- Film poster
- Directed by: Enah Johnscott
- Written by: Proxy Buh Melvin and Enah Johnscott
- Produced by: Kang Quintus
- Starring: Cosson Chinopoh Ramsey Nouah Faith Fidel
- Release date: September 2020;
- Running time: 143 minutes
- Country: Cameroon
- Language: Cameroonian Pidgin English

= The Fisherman's Diary =

2020 film

The Fisherman's Diary is a 2020 Cameroonian drama film directed by Enah Johnscott. The film premiered at the 2020 I Will Tell International Film Festival. It was selected as the Cameroonian entry for the Best International Feature Film at the 93rd Academy Awards, but it was not nominated.

== Plot ==
In a far fishing village where educating girls is considered a transgression of tradition, twelve-year-old Ekah wants to attend classes. Inspired by the story of the Pakistani education activist Malala Yousafzai, she learns to read and write on her own, assisting her widower father, Solomon, in earning a living. Solomon does not allow his daughter to attend classes as he believes that women must stay at home preparing for their future as wives, a belief shaped by his bitter experience in the past.

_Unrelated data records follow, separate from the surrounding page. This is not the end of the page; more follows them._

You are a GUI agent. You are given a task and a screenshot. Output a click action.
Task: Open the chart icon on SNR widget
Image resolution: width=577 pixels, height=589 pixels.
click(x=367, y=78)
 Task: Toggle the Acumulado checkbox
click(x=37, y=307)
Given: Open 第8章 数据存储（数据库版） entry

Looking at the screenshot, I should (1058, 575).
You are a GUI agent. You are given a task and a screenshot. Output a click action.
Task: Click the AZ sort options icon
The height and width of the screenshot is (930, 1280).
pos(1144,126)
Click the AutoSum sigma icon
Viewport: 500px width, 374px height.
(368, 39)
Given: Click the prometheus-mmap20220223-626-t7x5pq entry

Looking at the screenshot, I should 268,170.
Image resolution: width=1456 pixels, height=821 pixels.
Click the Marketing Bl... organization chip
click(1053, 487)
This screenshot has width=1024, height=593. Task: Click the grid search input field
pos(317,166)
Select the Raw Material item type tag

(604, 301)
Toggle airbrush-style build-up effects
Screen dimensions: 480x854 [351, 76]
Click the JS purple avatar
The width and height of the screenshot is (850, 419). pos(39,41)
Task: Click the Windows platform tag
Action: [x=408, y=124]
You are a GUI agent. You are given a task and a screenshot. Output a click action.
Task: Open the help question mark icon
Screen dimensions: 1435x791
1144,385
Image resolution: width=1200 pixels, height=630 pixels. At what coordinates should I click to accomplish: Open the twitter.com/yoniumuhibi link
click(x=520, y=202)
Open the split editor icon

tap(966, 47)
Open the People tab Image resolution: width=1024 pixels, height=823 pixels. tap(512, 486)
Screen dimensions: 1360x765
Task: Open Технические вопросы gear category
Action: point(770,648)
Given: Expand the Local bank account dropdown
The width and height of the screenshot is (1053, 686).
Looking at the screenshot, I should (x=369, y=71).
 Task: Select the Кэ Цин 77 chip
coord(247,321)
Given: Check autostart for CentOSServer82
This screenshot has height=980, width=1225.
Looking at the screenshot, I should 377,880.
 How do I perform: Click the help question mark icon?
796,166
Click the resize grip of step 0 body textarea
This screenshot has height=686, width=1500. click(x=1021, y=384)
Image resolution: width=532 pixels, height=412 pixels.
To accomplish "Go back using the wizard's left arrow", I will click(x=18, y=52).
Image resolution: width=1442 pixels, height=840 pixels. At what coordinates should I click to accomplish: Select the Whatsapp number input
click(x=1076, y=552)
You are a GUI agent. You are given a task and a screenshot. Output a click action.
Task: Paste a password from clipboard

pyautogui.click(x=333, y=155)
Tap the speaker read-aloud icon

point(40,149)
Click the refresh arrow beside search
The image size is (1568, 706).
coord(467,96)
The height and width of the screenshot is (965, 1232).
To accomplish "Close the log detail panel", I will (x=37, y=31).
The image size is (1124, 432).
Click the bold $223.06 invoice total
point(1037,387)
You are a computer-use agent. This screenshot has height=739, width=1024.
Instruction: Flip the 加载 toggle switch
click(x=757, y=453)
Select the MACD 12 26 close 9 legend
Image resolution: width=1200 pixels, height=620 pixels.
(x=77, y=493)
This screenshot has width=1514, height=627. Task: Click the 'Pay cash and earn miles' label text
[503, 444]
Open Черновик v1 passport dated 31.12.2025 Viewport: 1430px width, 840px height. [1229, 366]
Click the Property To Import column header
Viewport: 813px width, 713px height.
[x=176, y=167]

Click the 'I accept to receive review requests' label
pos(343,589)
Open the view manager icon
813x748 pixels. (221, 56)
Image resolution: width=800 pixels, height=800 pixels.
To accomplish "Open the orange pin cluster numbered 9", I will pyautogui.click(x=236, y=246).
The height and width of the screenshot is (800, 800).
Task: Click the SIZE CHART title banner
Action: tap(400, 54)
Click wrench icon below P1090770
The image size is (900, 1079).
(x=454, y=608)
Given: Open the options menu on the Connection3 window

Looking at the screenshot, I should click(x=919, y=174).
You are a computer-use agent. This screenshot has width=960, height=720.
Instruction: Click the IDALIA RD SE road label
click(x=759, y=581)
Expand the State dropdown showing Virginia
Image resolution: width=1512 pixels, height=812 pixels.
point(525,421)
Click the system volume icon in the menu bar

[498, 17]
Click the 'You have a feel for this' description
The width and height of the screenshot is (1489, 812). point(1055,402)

Ekah meets Teacher Bibih, a new appointed teacher in the village school, who recognizes the girl's abilities and potential. She urges Ekah to continue her pursuit of education regardless of the objections from the elders of the village. While visiting the school in secrecy, Ekah is appreciated by some of her peers but ridiculed by other villagers who consider her behavior as a disrespect for their traditions.

As Bibih starts investigating Solomon's attitude towards education of girls, she reveals the reasons why he is so opposed to the girl's schooling. Years ago, Solomon was sympathetic towards his wife's wish to get an education, but some unfortunate events made him link formal education to the ruination of his family. Full of remorse and guilty, Solomon vowed never to send his daughter to study again.

However, the prominent members of the community exert pressure on Solomon to take away Ekah from school forever and make the girl live according to the village tradition. Ekah decides not to give up her opportunity to get an education, as she sees it as the way to have a good future for herself and the other girls in the village. Her persistence starts challenging the views of the villagers, including Bibih, who keeps promoting education of girls. The drama reaches its peak when Solomon has to realize the true cause of his fear of schooling Ekah. Understanding that he prevented his daughter from having opportunities because of his own grief, he makes peace with his daughter and approves her decision to stay in school.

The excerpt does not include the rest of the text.